Die 17-jährige Dosto-Nutzerin Svenna erzählt vom Jugendkulturfest, als sie und ihre Freunde in Richtung Innenstadt liefen und von 15 Nazis verfolgt und bedroht wurden. Auch Mike berichtet von Freunden, die von Neonazis zusammengeschlagen wurden – in ebendiesem idyllischen Stadtpark, auf den Dezernent Illge von seinem Dienstzimmer aus jeden Tag schaut. Alles Fälle vom vergangenen Jahr. Explizit zum Hassobjekt erklärten die Neonazis das Dostro im April 2004. Die Dosto-Jugendlichen wollten öffentlich über den „Märkischen Heimatschutz“ informieren. Damals demonstrierten hundert Neonazis gegen diese Veranstaltung. Seitdem sind die Dosto-Nutzer ständigen Hassparolen ausgesetzt. An Straßenlaternen kleben Aufkleber, „Nieder mit dem Dosto“, „Dosto abfackeln“ oder „Kein Treffen für Linksradikale“, heißt es darauf. Mit einem Anschlag hat aber niemand gerechnet. Nicht Mike, nicht Svenna, auch nicht Sozialarbeiter Knut Steinkopf. Vor allem aber nicht die Stadt. Die tut sich schon länger schwer mit dem Blick nach rechts.

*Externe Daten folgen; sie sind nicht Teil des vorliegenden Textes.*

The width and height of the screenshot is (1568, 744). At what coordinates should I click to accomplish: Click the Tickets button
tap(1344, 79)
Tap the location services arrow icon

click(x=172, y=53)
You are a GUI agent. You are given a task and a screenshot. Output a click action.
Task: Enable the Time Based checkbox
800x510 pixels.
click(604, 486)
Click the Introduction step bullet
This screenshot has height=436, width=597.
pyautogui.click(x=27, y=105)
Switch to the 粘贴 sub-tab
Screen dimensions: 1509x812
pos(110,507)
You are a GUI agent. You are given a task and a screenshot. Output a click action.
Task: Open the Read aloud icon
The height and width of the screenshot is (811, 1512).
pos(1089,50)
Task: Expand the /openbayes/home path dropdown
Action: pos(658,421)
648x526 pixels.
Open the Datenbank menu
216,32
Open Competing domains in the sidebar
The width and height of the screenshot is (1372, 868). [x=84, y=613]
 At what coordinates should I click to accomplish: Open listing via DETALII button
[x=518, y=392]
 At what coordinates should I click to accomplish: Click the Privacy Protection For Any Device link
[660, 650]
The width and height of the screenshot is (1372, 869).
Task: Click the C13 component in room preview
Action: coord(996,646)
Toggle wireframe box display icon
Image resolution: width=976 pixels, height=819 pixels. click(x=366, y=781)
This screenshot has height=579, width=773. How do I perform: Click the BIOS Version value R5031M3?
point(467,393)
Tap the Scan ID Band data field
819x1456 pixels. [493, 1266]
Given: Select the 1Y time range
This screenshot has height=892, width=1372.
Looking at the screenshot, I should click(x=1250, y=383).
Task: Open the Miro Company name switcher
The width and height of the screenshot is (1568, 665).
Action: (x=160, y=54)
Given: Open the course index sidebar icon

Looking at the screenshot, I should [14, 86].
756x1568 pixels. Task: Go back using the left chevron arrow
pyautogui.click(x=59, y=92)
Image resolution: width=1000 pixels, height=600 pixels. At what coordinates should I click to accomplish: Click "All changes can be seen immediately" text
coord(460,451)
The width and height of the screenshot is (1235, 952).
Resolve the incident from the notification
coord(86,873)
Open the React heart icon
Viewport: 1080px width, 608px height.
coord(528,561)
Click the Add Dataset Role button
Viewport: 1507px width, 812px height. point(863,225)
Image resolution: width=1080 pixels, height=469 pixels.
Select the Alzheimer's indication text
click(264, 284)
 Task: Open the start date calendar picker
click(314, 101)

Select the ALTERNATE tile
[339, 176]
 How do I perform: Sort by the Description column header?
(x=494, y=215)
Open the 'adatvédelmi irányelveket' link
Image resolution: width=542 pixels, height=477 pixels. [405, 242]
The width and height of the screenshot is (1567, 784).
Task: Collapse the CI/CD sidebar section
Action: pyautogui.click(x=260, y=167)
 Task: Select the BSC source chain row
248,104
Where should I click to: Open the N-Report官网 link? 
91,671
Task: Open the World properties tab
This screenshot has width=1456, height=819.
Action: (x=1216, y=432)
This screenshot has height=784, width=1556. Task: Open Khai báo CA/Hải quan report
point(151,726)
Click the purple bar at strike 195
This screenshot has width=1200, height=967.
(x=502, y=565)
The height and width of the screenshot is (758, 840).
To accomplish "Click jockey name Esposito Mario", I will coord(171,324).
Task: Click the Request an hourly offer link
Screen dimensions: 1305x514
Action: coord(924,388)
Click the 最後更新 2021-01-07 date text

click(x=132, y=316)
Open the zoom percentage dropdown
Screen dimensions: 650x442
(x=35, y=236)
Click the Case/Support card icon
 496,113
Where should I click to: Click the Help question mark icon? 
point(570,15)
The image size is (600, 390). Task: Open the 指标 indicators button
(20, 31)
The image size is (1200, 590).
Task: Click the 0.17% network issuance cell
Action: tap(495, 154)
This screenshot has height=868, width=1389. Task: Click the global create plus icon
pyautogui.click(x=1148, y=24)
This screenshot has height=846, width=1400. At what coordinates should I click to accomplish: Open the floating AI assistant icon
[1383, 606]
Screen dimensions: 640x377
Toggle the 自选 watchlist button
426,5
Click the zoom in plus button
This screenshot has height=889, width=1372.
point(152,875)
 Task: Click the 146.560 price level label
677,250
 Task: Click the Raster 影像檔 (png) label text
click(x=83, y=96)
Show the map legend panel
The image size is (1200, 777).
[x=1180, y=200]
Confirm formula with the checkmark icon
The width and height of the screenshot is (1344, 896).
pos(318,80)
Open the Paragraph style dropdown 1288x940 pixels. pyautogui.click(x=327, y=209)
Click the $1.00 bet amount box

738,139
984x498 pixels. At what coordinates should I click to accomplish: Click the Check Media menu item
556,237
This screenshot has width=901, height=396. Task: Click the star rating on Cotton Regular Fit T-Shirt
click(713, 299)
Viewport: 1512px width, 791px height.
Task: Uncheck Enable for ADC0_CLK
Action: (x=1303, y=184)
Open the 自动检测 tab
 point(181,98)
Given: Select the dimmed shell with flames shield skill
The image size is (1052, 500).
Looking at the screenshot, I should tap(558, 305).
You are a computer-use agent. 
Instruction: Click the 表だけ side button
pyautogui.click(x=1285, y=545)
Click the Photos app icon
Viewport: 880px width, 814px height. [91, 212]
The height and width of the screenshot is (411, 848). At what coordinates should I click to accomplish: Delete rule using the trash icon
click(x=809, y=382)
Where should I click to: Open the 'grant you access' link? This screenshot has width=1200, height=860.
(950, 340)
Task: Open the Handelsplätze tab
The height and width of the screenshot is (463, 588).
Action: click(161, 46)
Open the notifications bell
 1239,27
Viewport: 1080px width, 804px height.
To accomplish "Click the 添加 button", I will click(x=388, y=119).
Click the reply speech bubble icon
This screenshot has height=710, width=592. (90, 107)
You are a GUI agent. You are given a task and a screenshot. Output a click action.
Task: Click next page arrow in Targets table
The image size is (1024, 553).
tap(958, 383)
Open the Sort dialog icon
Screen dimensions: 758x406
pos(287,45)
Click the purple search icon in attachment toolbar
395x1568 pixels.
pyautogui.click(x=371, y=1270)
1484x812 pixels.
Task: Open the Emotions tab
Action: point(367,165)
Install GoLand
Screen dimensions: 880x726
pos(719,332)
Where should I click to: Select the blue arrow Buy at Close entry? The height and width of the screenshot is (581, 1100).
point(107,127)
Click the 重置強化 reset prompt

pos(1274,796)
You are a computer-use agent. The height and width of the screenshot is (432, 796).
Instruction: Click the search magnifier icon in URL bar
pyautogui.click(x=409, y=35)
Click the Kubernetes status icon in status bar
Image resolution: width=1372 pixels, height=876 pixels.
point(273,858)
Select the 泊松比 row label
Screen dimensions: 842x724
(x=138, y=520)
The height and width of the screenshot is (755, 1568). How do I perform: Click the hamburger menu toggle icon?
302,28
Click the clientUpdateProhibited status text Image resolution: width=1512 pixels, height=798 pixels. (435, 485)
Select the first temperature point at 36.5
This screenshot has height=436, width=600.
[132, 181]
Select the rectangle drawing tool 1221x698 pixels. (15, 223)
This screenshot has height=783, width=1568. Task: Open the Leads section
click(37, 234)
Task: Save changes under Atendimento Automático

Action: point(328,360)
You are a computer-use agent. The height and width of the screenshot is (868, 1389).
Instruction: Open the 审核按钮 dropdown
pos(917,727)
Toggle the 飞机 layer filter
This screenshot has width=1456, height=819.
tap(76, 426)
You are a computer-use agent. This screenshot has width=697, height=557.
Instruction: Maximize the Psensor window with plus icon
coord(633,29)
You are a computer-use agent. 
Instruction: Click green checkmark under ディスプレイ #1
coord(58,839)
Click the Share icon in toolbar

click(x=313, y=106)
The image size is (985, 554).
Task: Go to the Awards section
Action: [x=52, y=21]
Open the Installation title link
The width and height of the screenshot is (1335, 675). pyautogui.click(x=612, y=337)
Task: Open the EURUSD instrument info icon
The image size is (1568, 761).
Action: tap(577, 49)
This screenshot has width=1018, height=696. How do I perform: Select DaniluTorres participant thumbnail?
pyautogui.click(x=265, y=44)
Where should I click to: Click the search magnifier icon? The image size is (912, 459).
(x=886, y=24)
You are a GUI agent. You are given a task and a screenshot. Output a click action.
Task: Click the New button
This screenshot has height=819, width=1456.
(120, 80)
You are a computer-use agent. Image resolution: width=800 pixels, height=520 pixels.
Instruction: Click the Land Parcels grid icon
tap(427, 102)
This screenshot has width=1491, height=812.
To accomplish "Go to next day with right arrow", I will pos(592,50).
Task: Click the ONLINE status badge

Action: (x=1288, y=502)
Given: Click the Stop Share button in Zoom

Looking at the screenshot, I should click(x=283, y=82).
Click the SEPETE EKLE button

1998 starteten Jugendliche aus dem Dosto-Umfeld die „Aktion Noteingang“. Aufkleber an Geschäften und Einrichtungen versprachen Schutz für Opfer von rechter Gewalt – und schufen so vor allem ein öffentliches Bewusstsein. Der Aufruf zur Zivilcourage fand bundesweit Nachahmer und wurde mehrfach ausgezeichnet, unter anderem mit dem Aachener Friedenspreis. Doch Bernaus Bürgermeister Hubert Handke (CDU) verbot zunächst allen öffentlichen Einrichtungen, die Aufkleber anzubringen. Er wolle sich nicht gegen Rassismus positionieren, weil er ja Bürgermeister aller Bernauer sei, lautete seine Begründung damals.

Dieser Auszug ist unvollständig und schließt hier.